And...if there had been an aggressive roo in there, and they'd gotten the door open--I assume they would have been at eye level.... Next time, if they don't learn now, it may be somebody's coop who has one. Or a quiet but property-defensive dog..
 
Hate to be a downer here, but I would also suggest for your own safety that you do meet the parents, and stay outdoors with the children when they visit. Gone are the days when you can safely invite kids inside, and for good reason.
 
Thank you. It's an interesting idea. I'm dealing with vacationing families that are only here for a short period of time. It's pretty hard to plan for much of anything. But I like the idea.

Great idea; I used to take animals I was rehabbing to the school and do classroom presentations, emphasizing the need to be pre-prepared with knowledge and housing, vet money, etc., and also the difficulties inherent in keeping animals, even common ones. I had a young child indignant, declaring HER iguana was placid and friendly. After questioning her, I explained that her little iguana was cold and malnourished. I gave her parent iguana care instructions, and her pet quickly grew large and much less passive... I emphasize the WORK and expense inherent in being responsible for a life. Animals are too easy to acquire on a whim.
 
So good to hear that you were gracious to the kids and conscious of setting a good example.

That said, there are quite a few issues here that could be addressed, beginning with "Do not go onto somebody else's property unannounced and make yourself at home with their stuff."

Years ago, I had a neighbor whose grandson started coming around when I'd be outside feeding the chickens. (I had extensive pens then, breeding several varieties.) I knew enough about the kid to know that he'd had a hard life, and that's how he ended up being raised by his grandmother, so I thought his interest in chickens was a good idea.

But eventually, he started coming around any time he wanted. One day I made a remark like, "Just don't be coming over and opening the pens, etc., when there's nobody home here." I explained about legal liability in case something happened, etc. The kid seemed to take it OK, but a few minutes later I got a call from his grandmother screeching and cussing.

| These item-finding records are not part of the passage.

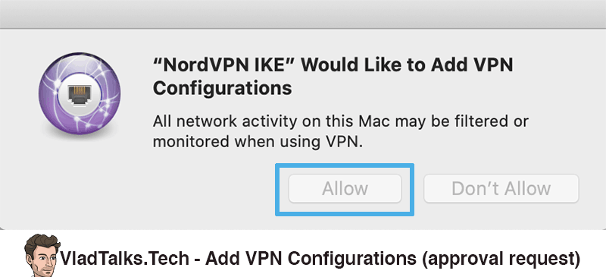Image resolution: width=606 pixels, height=277 pixels.
Task: Click the Allow button
Action: pyautogui.click(x=345, y=189)

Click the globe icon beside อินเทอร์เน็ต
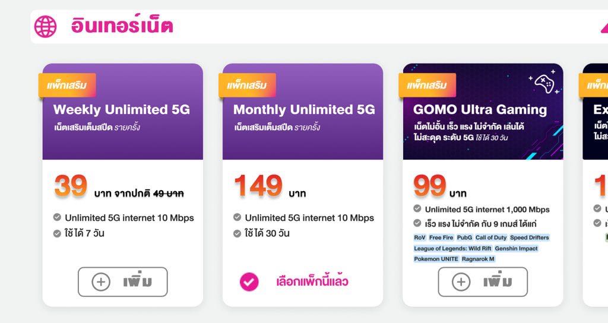tap(45, 26)
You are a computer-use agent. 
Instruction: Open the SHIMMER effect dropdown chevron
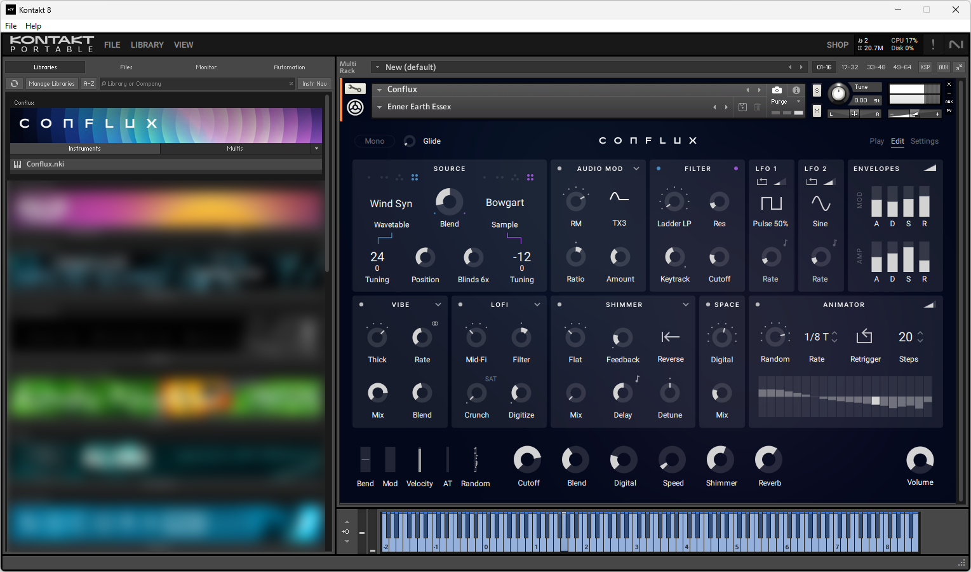686,305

Eventually, she had half our block involved in a "feud." I have no way of knowing whether it would have been any better for me to tell the kid to get lost the first time he came over, but I don't see how it could have turned out worse.
 
Thank you. It's an interesting idea. I'm dealing with vacationing families that are only here for a short period of time. It's pretty hard to plan for much of anything. But I like the idea.
Great idea! And it would still work for your transient vacationers. Keep what you need on hand for a quick, impromptu lesson when you see children. They'll learn something, and you'll have a chance to brief them on the rules, including the one where you need to be home and aware of their presence if they're visiting the biddies!
 
Thank you for the suggestion. I do have a few dinosaur signs I have considered printing out and posting. Tell me if you like....

View attachment 1843858 View attachment 1843859 View attachment 1843860
I think they are funny, but I don't know if many people would get the joke...
:gigLOVE THEM! I'd hesitate to post the last one right on the run, though. It kinda implies that the kids can go into the run. That one belongs on the edge of your property ... so the "interlopers" know the dangers of getting any closer! :D
 
Teenagers are like horses. They'll walk right through you. hip check ya without even blinking. push back! they are naturally curious:), and like to help and be doing something. nothing wrong with a little "handling". They will respect you. you dont need to slap them around. education is everything. and maybe you make a friend.
 
I used to take animals I was rehabbing to the school and do classroom presentations, emphasizing the need to be pre-prepared with knowledge and housing, vet money, etc., and also the difficulties inherent in keeping animals, even common ones.

That's great. Lots of children never have the experience of taking care of an animal and really don't understand the work and responsibility that comes with that pet. I can understand children wanting to buy a pet on a whim, but what bothers me is when parents are not responsible enough to teach their little one how to care for that pet. Maybe the parent never cared for a pet, but at least they should understand the animal is more than a toy for a day.